How to I deal with claims for backdated holiday pay?

The ruling made it clear that the UK law is incorrect and as such employees are entitled to backdate their claim to previous periods of holiday pay.

However, the Tribunal have limited that period of backdating to a maximum of 2 years, and only when there is a break of less than 3 months in a ‘series of underpayments’. If there is a period of more than 3 months where holiday has not been taken, that will break the chain and thus backdating will cease from that date.

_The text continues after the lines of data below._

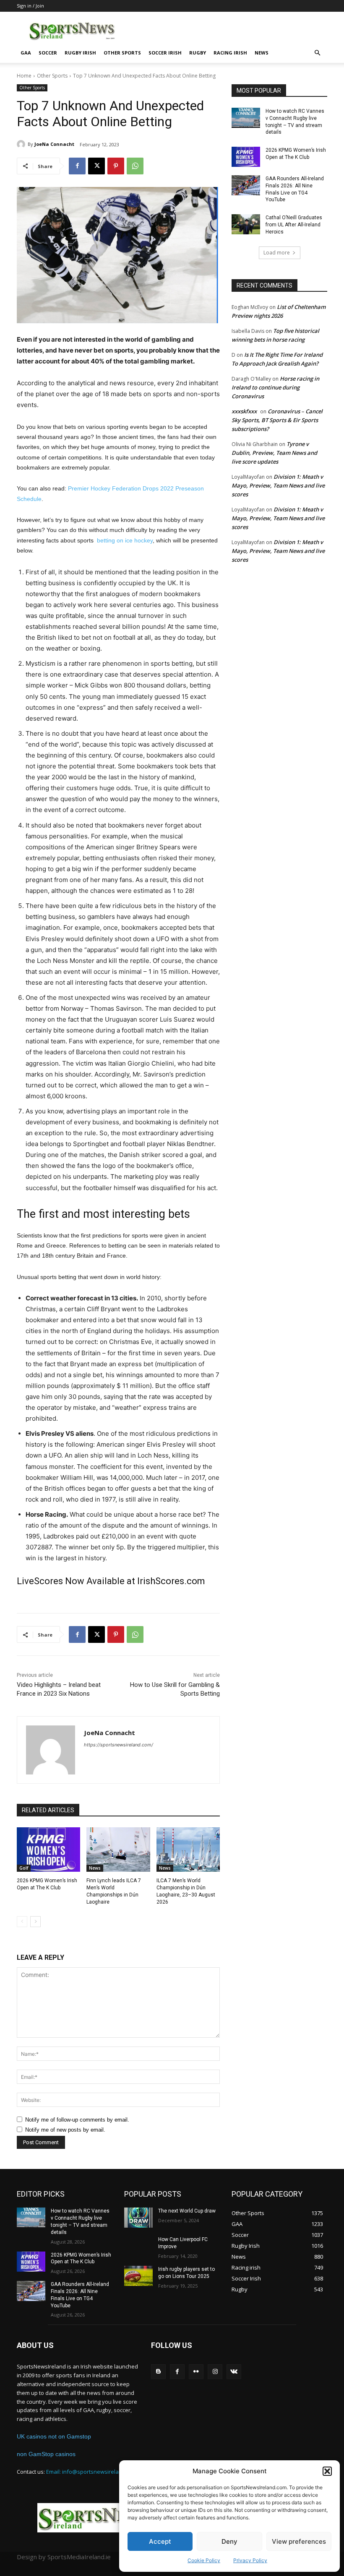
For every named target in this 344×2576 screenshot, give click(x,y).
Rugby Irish (80, 52)
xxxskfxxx (244, 411)
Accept (160, 2541)
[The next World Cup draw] (138, 2218)
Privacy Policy (250, 2560)
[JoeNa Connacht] (22, 144)
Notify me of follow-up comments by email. (77, 2120)
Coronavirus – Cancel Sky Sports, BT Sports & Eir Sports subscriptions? (277, 420)
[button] (327, 2471)
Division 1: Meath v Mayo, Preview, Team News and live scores (278, 485)
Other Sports (122, 52)
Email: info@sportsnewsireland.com (91, 2471)
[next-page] (35, 1921)
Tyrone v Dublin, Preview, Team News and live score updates (274, 452)
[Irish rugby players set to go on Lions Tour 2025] (138, 2276)
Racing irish (230, 52)
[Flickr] (196, 2371)
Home (24, 75)
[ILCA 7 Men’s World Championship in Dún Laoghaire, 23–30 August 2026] (188, 1849)
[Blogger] (158, 2371)
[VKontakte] (234, 2371)
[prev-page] (22, 1921)
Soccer (48, 52)
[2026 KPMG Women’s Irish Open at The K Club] (48, 1849)
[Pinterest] (115, 166)
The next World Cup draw (187, 2211)
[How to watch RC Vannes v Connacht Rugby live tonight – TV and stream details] (246, 118)
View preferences (299, 2541)
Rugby (197, 52)
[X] (96, 166)
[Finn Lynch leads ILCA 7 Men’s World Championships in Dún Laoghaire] (118, 1849)
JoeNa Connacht (54, 144)
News (261, 52)
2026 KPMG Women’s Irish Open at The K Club (81, 2258)
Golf (23, 1868)
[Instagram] (215, 2371)
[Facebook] (77, 166)
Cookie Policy (204, 2560)
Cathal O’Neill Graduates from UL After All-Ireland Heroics (294, 225)
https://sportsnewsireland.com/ (118, 1745)
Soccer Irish (165, 52)
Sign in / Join (30, 6)
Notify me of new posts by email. (65, 2130)
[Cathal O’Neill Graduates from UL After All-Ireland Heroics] (246, 224)
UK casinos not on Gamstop (54, 2436)
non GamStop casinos (46, 2454)
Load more (276, 252)
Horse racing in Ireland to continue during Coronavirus (275, 387)
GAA (26, 52)
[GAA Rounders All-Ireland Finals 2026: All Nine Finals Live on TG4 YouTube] (246, 185)
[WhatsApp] (135, 166)
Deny (229, 2541)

In essence, this means that the employee will have to trace back to each period of holiday they have had, and if this holiday is taken within 3 months of the last one, they can go further back, until there is a break of more than 3 months:



An employee takes the following holiday over an annual leave year;

13 January – 20 January – Paid on 28 January 2014

14 April – 16 April – Paid on 28 April 2014

5 May – Paid on 28 May 2014

16 June – 23 June – Paid on 28 June 2014

20 August - 27 August – Paid on 28 August 2014

20 October – 22 October – Paid on 28 October 2014


The employee would be able to back date up to the leave taken on 14 April 2014, as this is where the chain will break, due to there being more than 3 months since there previous holiday period.



Remember
these rules will only apply to the 4 weeks annual provided for in the EU Directive.

 

In the above scenario, if it is deemed the employee takes their core 4 weeks entitlement first, the date of the first unlawful deduction would be on 28 October 2014, as this is the first day of the employees additional 1.6 days leave. In the above scenario it would not alter when the break in the chain occurred.